Evaluating the truth and the experts simultaneously

When evaluating an artwork, the guilt of a suspect or the quality of theoretical research, the usual procedure is to gather the opinions of a number of people and take some weighted average of these. There is no objective measure of the truth or the quality of the work. What weights should be assigned to different people’s opinions? Who should be counted an expert or knowledgeable witness?
A circular problem appears: the accurate witnesses are those who are close to the truth, and the truth is close to the average claim of the accurate witnesses. This can be modelled as a set of signals with unknown precision. Suppose the signals are normally distributed with mean equal to the truth (witnesses unbiased, just have poor memories). If the precisions were known, then these could be used as weights in the weighted average of the witness opinions, which would be an unbiased estimate of the truth with minimal variance. If the truth were known, then the distance of the opinion of a witness from it would measure the accuracy of that witness. But both precisions and the truth are unknown.
Simultaneously determining the precisions of the signals and the estimate of the truth may have many solutions. If there are two witnesses with different claims, we could assign the first witness infinite precision and the second finite, and estimate the truth to equal the opinion of the first witness. The truth is derived from the witnesses and the precisions are derived from the truth, so this is consistent. The same applies with witnesses switched.
A better solution takes a broader view and simultaneously estimates witness precisions and the truth. These form a vector of random variables. Put a prior probability distribution on this vector and use Bayes’ rule to update this distribution in response to the signals (the witness opinions).
The solution of course depends on the chosen prior. If one witness is assumed infinitely precise and the others finitely, then the updating rule keeps the infinite and finite precisions and estimates the truth to equal the opinion of the infinitely precise witness. The assumption of the prior seems unavoidable. At least it makes clear why the multiple solutions arise.

Retaking exams alters their informativeness

If only those who fail are allowed to retake an exam and it is not reported whether a grade comes from the first exam or a retake, then the failers get an advantage. They get a grade that is the maximum of two attempts, while others only get one attempt.
A simple example has two types of exam takers: H and L, with equal proportions in the population. The type may reflect talent or preparation for exam.

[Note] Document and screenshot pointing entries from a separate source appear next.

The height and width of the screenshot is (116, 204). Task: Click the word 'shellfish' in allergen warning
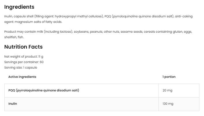pyautogui.click(x=10, y=37)
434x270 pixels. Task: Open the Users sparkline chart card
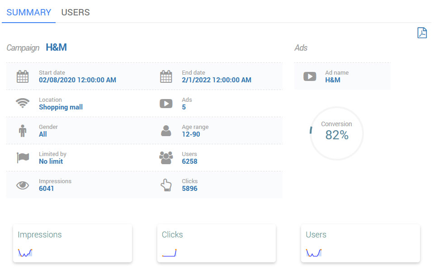point(360,243)
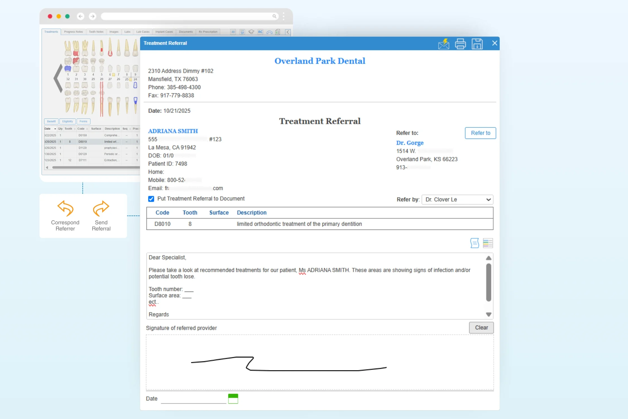
Task: Open the letter template scroll icon
Action: 474,243
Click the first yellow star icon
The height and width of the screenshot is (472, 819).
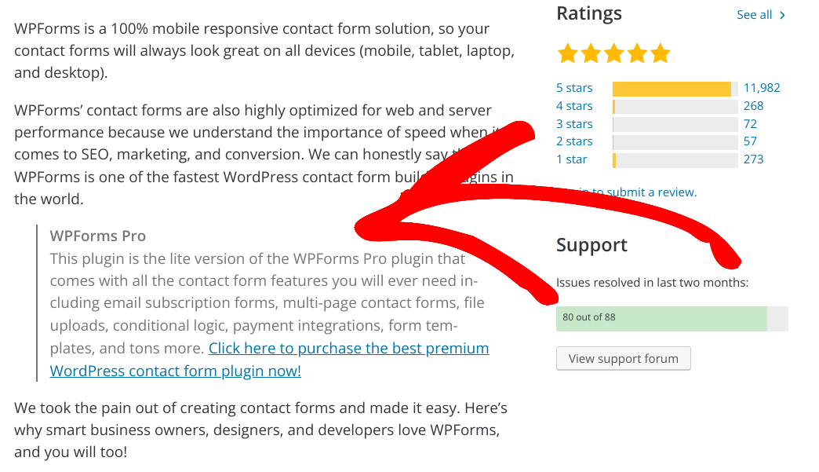[x=568, y=53]
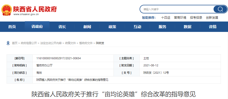Click the national emblem logo
This screenshot has height=99, width=228.
(7, 10)
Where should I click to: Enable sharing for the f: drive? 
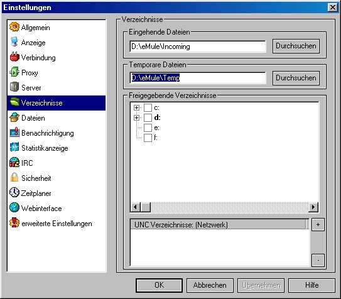pos(148,138)
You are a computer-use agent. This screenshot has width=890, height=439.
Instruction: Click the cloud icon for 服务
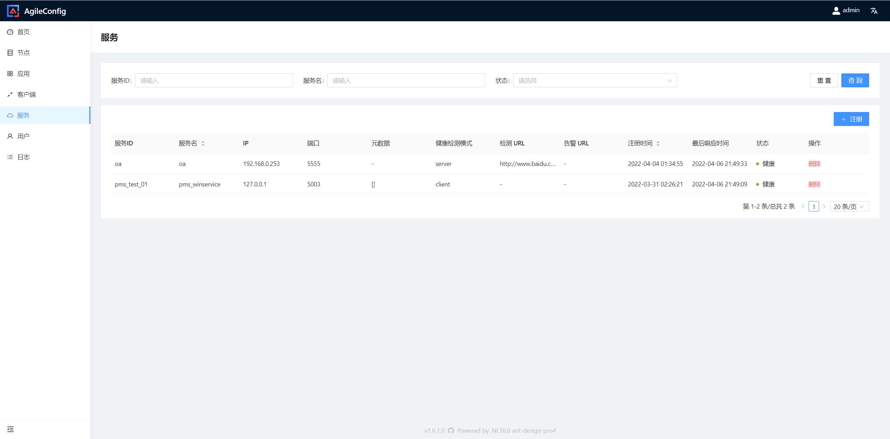(10, 115)
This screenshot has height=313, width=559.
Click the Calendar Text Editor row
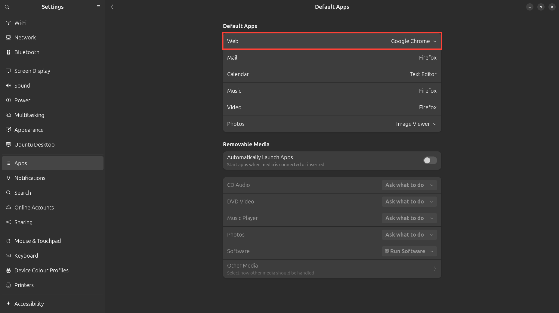point(332,74)
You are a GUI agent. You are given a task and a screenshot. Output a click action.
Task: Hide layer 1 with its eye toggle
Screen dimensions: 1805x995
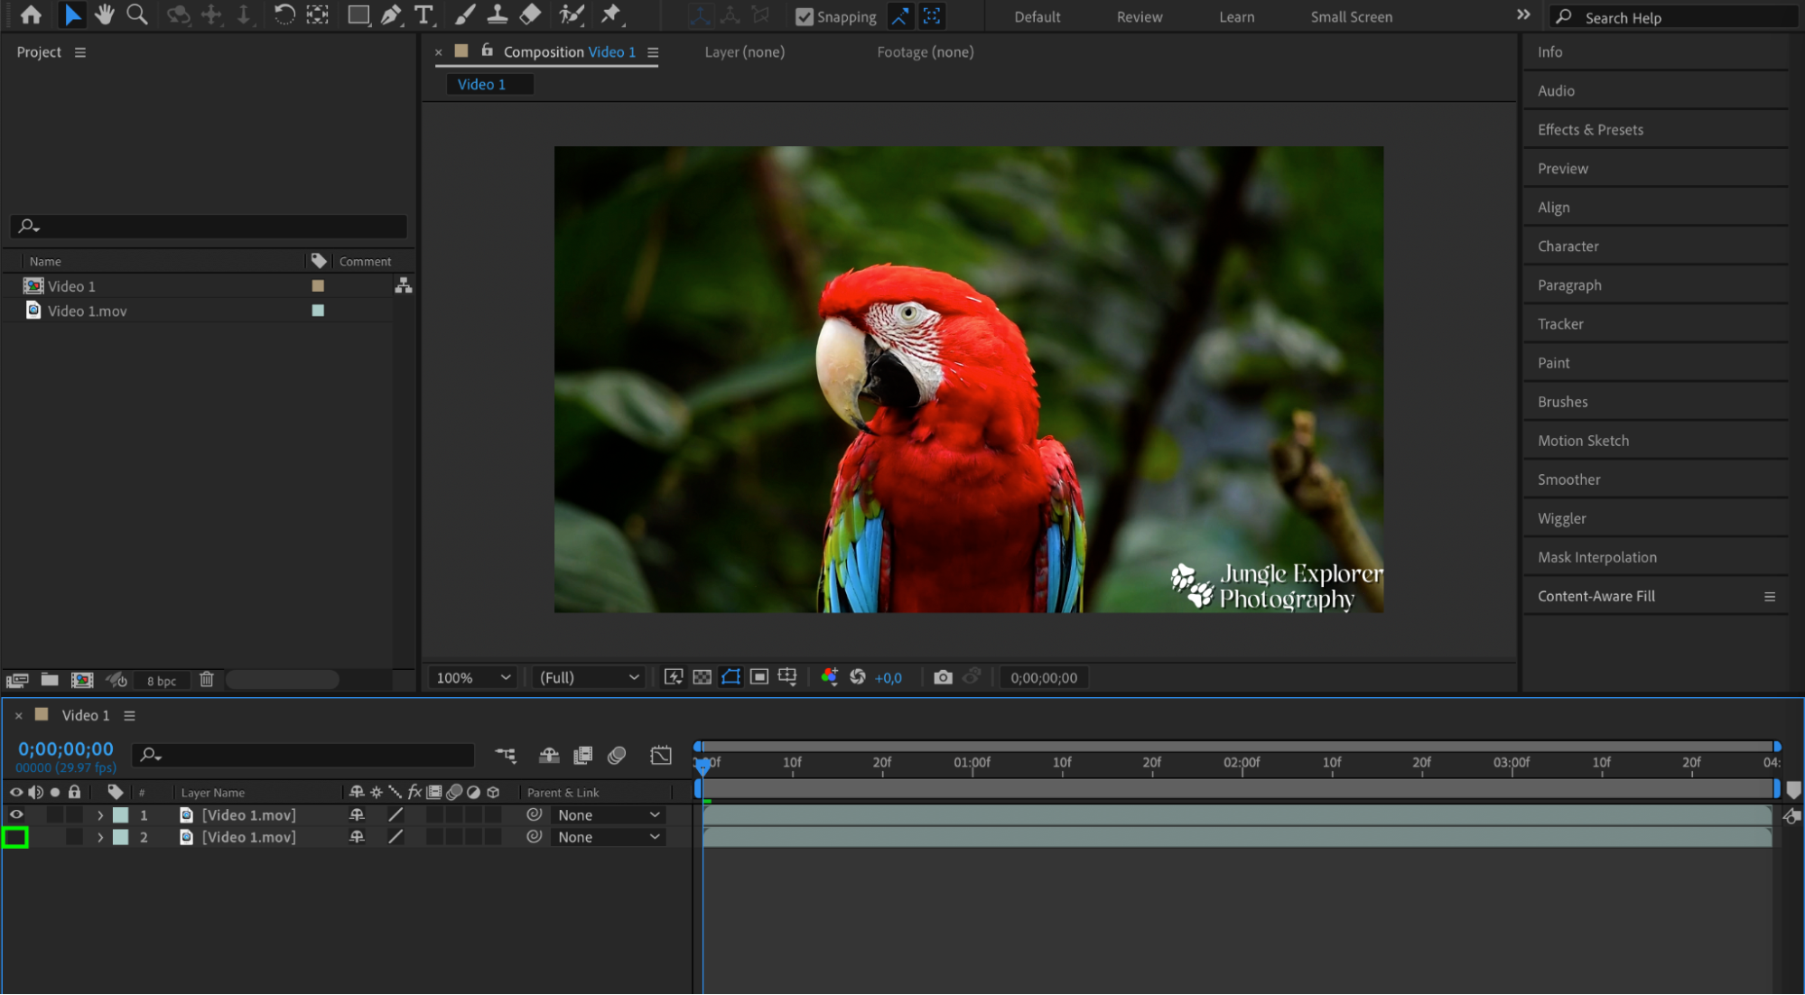(16, 814)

There are three grades: A, B, C. The probabilities for each type to receive a certain grade from any given attempt of the exam are for H, Pr(A|H)=0.3, Pr(B|H)=0.6, Pr(C|H)=0.1 and for L, Pr(A|L)=0.2, Pr(B|L)=0.1, Pr(C|L)=0.7. The H type is more likely to get better grades, but there is noise in the grade.
After the retake of the exam, the probabilities for H to end up with each grade are Pr*(A|H)=0.33, Pr*(B|H)=0.66 and Pr*(C|H)=0.01. For L,  Pr*(A|L)=0.34, Pr*(B|L)=0.17 and Pr*(C|L)=0.49. So the L type ends up with an A grade more frequently than H, due to retaking exams 70% of the time as opposed to H’s 10%.
If the observers of the grades are rational, they will infer by Bayes’ rule Pr(H|A)=33/67, Pr(H|B)=66/83 and Pr(H|C)=1/50.
It is probably to counter the advantage of retakers that some universities in the UK discount grades obtained from retaking exams (http://www.telegraph.co.uk/education/universityeducation/10236397/University-bias-against-A-level-resit-pupils.html). In the University of Queensland, those who fail a course can take a supplementary exam, but the grade is distinguished on the transcript from the grade obtained on first try. Also, the maximum grade possible from taking a supplementary exam is one step above failure – the three highest grades cannot be obtained.